▶ [Passage for review]
-.-.-

Personal information
- Full name: Ivan Georgiev Zafirov
- Date of birth: 30 December 1947
- Place of birth: Sofia, Bulgaria
- Date of death: 15 October 2025 (aged 77)
- Height: 1.76 m (5 ft 9 in)
- Position: Right-back

Youth career
- 1957–1965: CSKA Sofia

Senior career*
- Years: Team / Apps / (Gls)
- 1965–1966: CSKA Sofia / 16 / (1)
- 1966–1968: Sliven / 24 / (1)
- 1968–1981: CSKA Sofia / 324 / (3)
- Total:  / 364 / (5)

International career
- 1968–1980: Bulgaria / 50 / (1)

Medal record
Olympic Games
| Silver medal – second place | 1968 Mexico City | Team competition |

= Ivan Zafirov =

Bulgarian footballer (1947–2025)

Ivan Georgiev Zafirov (Иван Георгиев Зафиpoв; 30 December 1947 – 15 October 2025) was a Bulgarian footballer who played as a defender.

-.-.-

▶ [Rows from a dataset]

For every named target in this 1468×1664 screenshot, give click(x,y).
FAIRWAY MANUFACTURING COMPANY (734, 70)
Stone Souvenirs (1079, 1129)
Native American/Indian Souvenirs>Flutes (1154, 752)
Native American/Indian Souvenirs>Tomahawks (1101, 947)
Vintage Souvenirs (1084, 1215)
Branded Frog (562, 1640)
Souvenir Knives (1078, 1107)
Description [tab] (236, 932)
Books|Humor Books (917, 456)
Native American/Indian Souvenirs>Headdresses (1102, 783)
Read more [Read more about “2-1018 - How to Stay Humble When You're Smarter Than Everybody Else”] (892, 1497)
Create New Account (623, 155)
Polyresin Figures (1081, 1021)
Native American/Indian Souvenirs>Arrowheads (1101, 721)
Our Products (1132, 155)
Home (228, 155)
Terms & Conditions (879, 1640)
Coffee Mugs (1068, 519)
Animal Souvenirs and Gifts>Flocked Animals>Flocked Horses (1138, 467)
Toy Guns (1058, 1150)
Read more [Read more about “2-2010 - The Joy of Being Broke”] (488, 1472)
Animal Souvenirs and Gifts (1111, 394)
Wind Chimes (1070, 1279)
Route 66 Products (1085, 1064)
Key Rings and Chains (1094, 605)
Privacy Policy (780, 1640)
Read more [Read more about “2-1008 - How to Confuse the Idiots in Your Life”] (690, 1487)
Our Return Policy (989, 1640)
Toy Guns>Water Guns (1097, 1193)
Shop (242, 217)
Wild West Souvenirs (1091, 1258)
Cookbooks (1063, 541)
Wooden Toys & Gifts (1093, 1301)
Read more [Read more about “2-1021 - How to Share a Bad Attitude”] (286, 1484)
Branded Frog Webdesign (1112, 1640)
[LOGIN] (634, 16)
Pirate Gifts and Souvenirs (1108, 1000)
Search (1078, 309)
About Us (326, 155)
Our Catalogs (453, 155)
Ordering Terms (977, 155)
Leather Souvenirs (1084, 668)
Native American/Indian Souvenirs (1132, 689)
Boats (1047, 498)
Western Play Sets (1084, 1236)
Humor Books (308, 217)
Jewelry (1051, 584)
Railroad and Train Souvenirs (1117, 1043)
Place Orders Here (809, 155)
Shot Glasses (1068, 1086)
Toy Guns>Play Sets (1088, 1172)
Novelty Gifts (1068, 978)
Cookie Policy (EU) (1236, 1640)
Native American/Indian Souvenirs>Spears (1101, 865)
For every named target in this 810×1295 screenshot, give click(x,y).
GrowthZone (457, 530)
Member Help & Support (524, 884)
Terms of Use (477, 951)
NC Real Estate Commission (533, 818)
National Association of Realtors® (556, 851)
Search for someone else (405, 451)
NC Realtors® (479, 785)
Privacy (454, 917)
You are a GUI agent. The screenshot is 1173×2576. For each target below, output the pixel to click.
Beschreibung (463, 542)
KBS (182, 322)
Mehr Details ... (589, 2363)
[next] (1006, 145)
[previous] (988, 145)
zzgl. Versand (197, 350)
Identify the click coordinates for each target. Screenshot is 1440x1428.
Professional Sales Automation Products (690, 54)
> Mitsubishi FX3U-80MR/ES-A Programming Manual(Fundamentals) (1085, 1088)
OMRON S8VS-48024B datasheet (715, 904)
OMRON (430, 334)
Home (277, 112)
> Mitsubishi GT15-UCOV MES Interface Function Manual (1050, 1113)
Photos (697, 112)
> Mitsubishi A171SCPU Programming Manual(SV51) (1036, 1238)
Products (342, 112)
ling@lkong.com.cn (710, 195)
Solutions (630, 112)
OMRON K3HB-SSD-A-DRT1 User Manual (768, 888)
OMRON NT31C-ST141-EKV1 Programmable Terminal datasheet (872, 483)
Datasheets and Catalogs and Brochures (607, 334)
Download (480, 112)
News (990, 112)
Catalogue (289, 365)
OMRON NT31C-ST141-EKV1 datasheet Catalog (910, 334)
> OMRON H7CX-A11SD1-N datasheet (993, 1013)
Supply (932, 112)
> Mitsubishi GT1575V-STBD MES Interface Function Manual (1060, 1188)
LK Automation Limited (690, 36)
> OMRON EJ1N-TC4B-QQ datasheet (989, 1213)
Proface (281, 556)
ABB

-.-.-

▶ [Set of tasks]
**1)** Quote the Ivan Zafirov profile between "Youth career" and "Bulgaria / 50 / (1)", inclusive.
**2)** Write what comes next in the Ivan Zafirov profile, starting after its final sentence.

▶ [Answers for each item]
**1)**
Youth career
- 1957–1965: CSKA Sofia

Senior career*
- Years: Team / Apps / (Gls)
- 1965–1966: CSKA Sofia / 16 / (1)
- 1966–1968: Sliven / 24 / (1)
- 1968–1981: CSKA Sofia / 324 / (3)
- Total:  / 364 / (5)

International career
- 1968–1980: Bulgaria / 50 / (1)

**2)**
==Biography==
After short spells at Sliven, it was with CSKA Sofia that he found his spiritual home in the 1970s. Zafirov, a right-back, played 340 times for the Reds, scoring 8 goals. Nine Bulgarian championships and five Bulgarian Cups tell the tale of how successful Zafirov was.

Zafirov was on Bulgaria's roster for the 1974 FIFA World Cup. He represented the Lions 50 times, scoring once. He also won a silver medal at the 1968 Summer Olympics.

Zafirov died on 15 October 2025, at the age of 77.